— Task details —
The full listing should be written out verbatim, and its images should be dropped.

- Opening Delimiter -

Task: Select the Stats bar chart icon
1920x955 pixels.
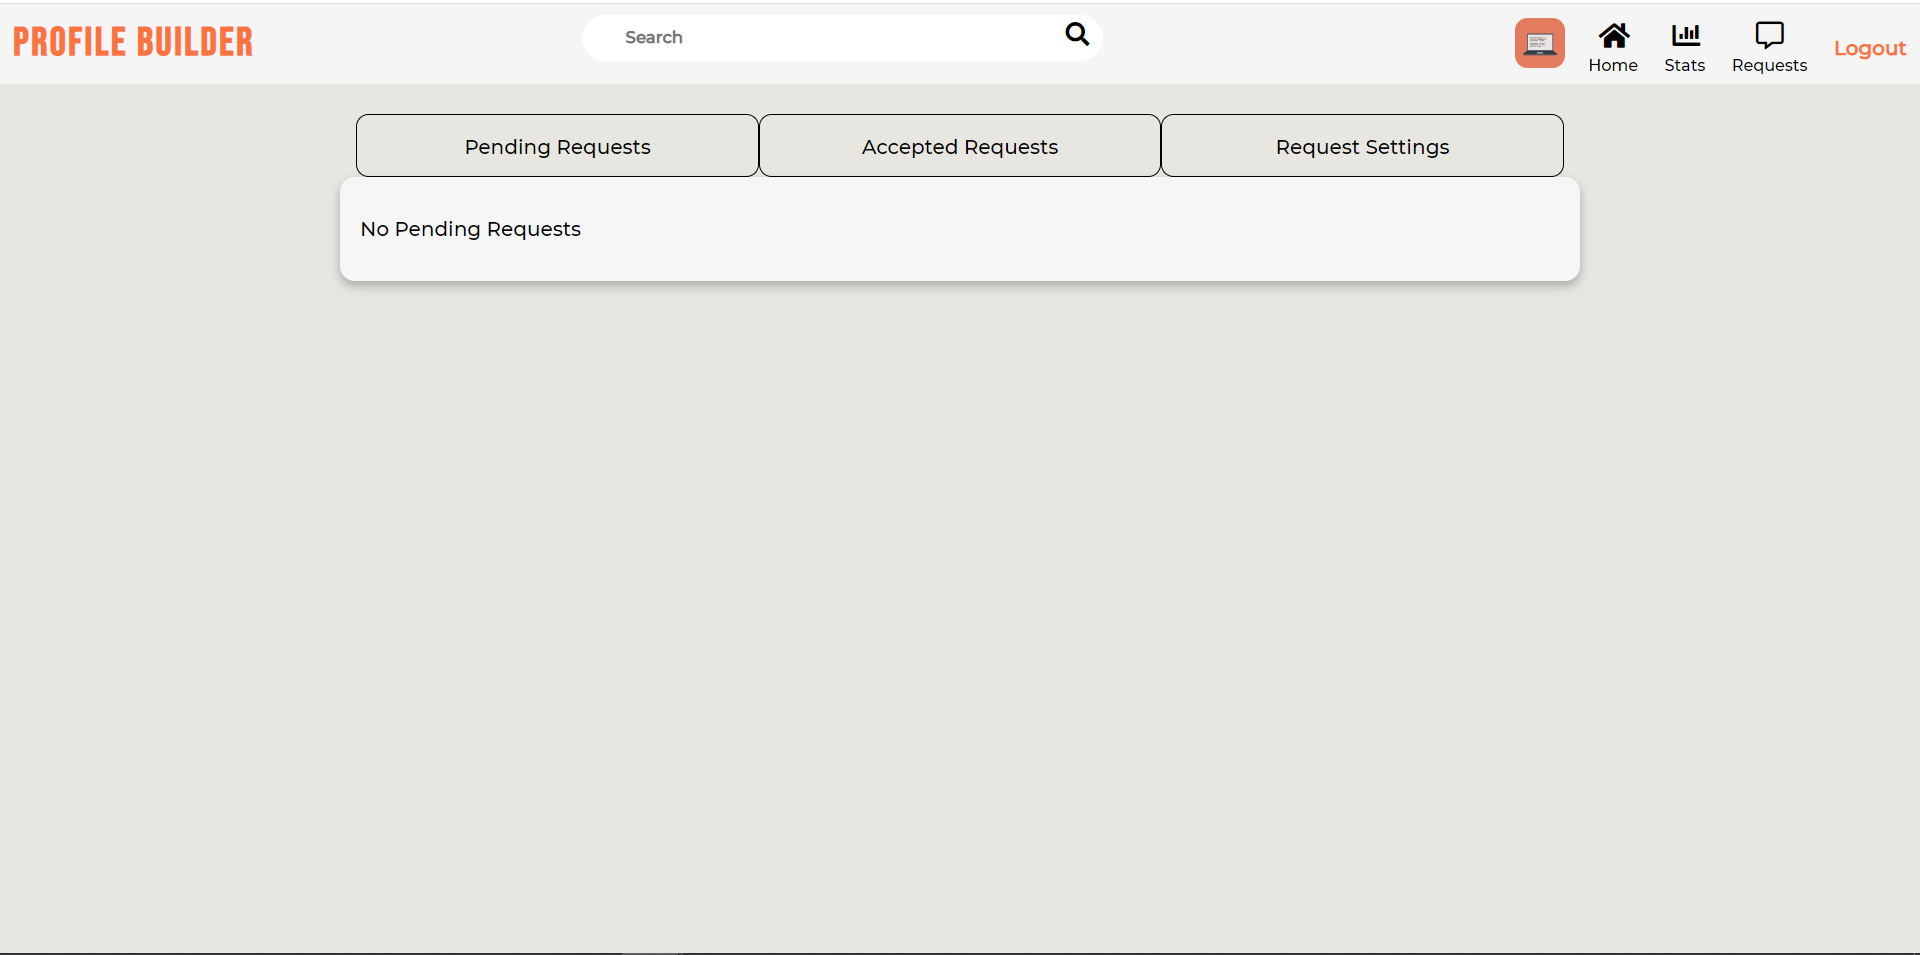Action: click(x=1685, y=36)
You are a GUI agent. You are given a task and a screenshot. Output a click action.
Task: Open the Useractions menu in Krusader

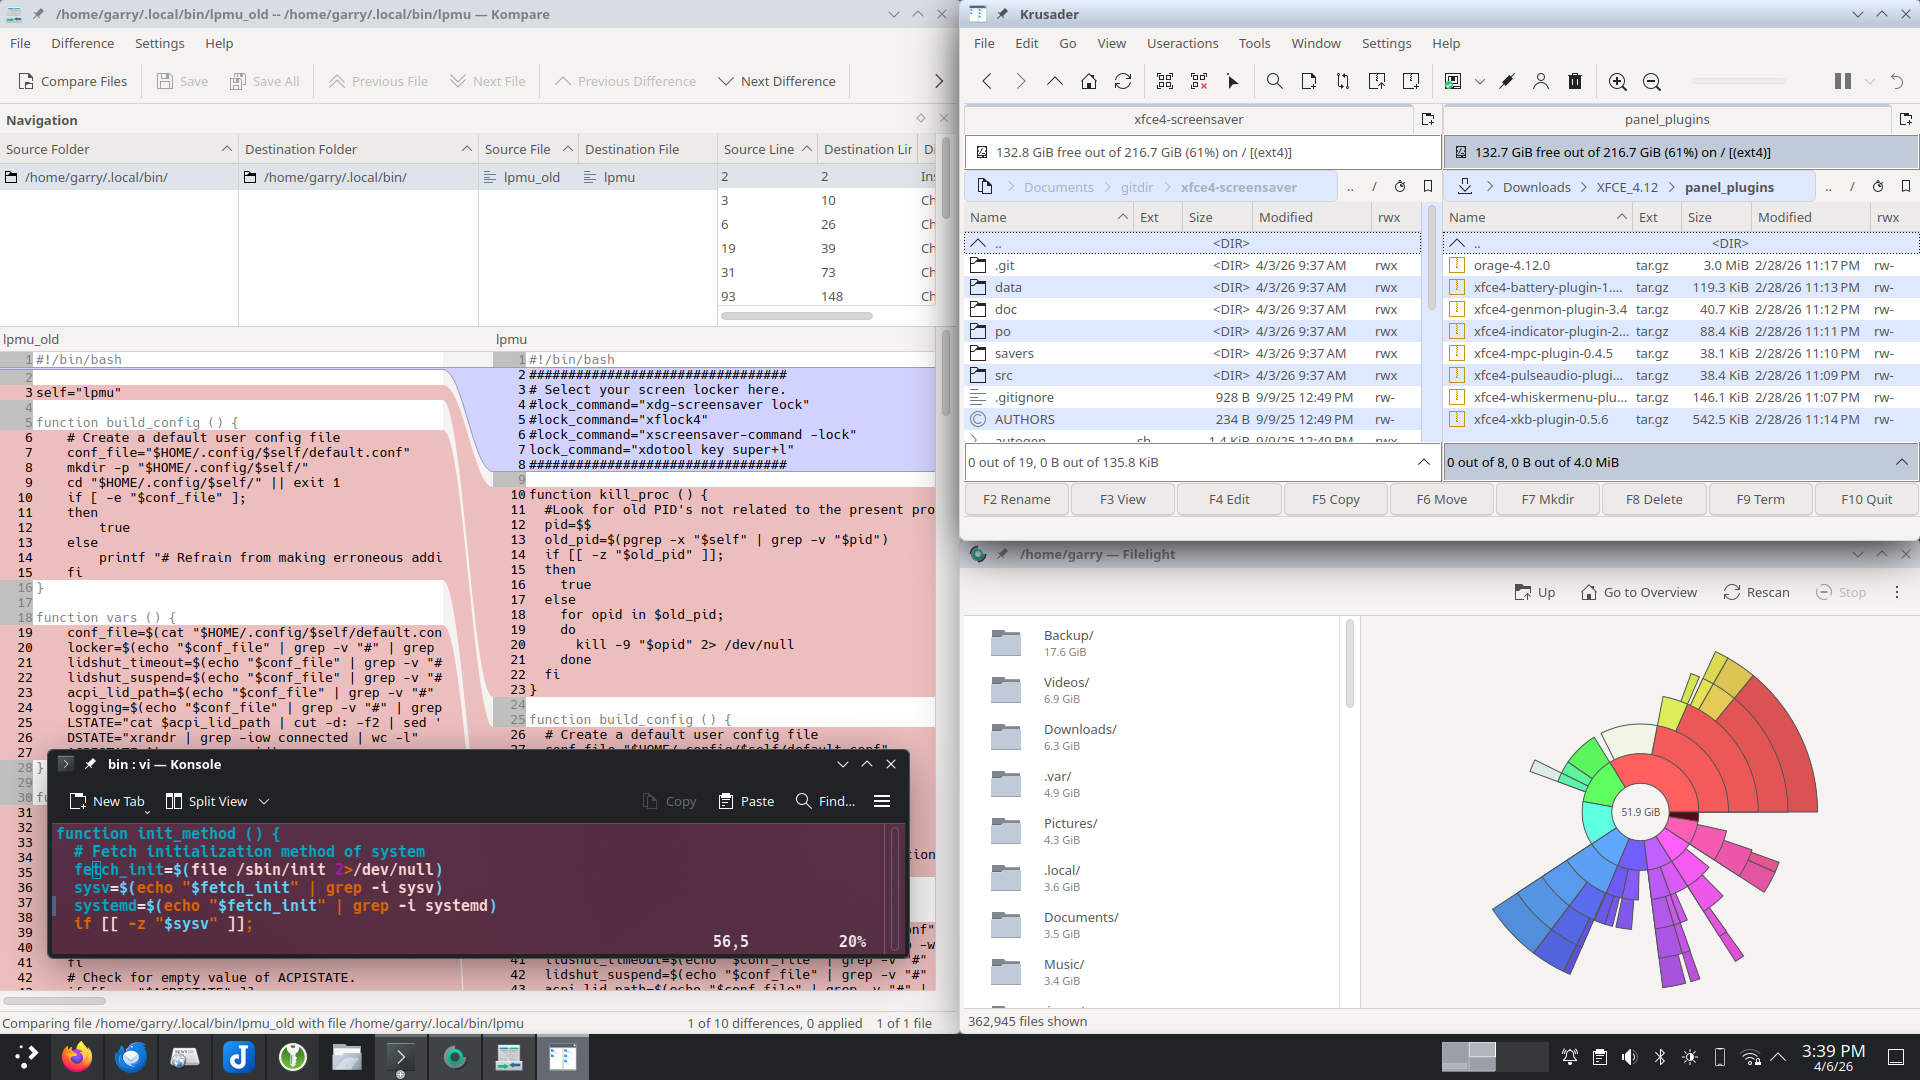pyautogui.click(x=1182, y=43)
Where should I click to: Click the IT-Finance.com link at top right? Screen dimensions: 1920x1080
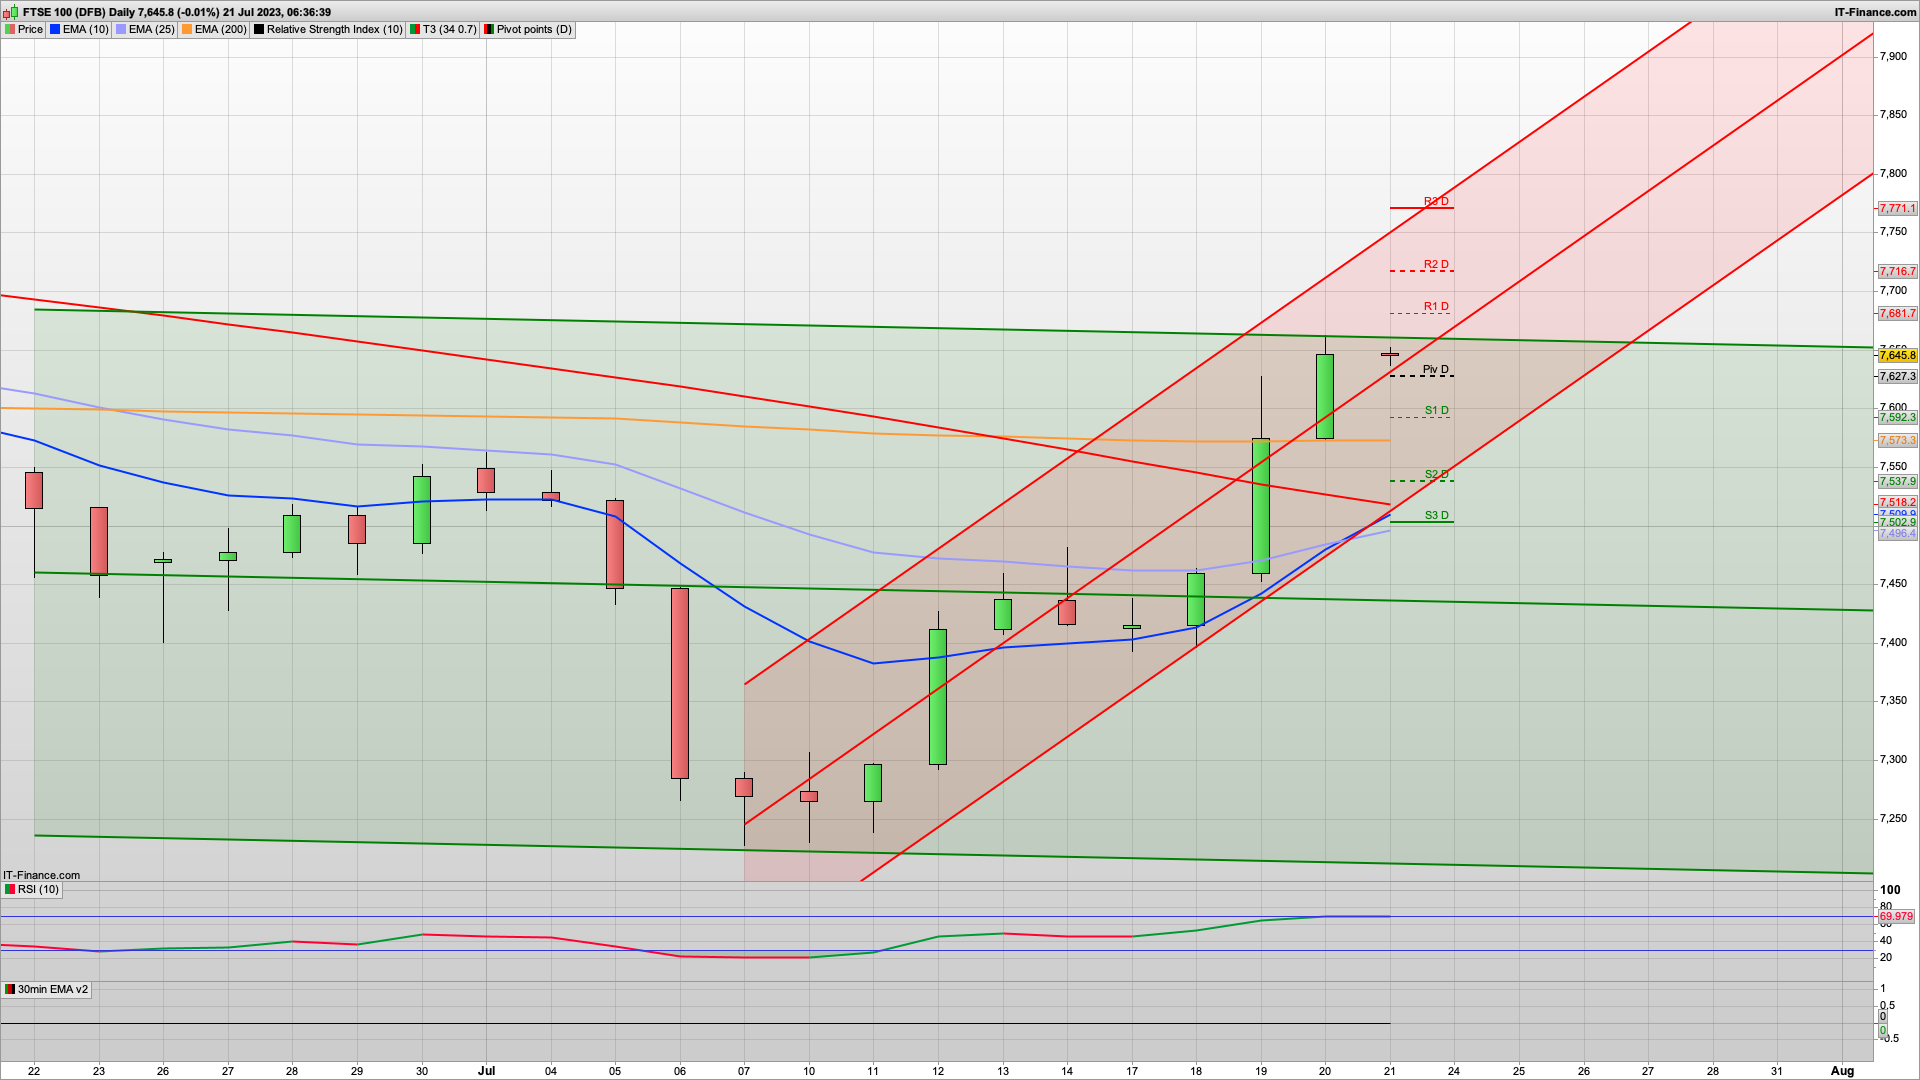point(1874,12)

- Closing Delimiter -

— Written response —
Task: Select the Stats bar chart icon
1920x955 pixels.
Action: click(x=1685, y=36)
You are a GUI agent. You are given a task and a screenshot. Output a click action.
Task: Open the Useractions menu in Krusader

pyautogui.click(x=1182, y=43)
Where should I click to: Click the IT-Finance.com link at top right? Screen dimensions: 1920x1080
point(1874,12)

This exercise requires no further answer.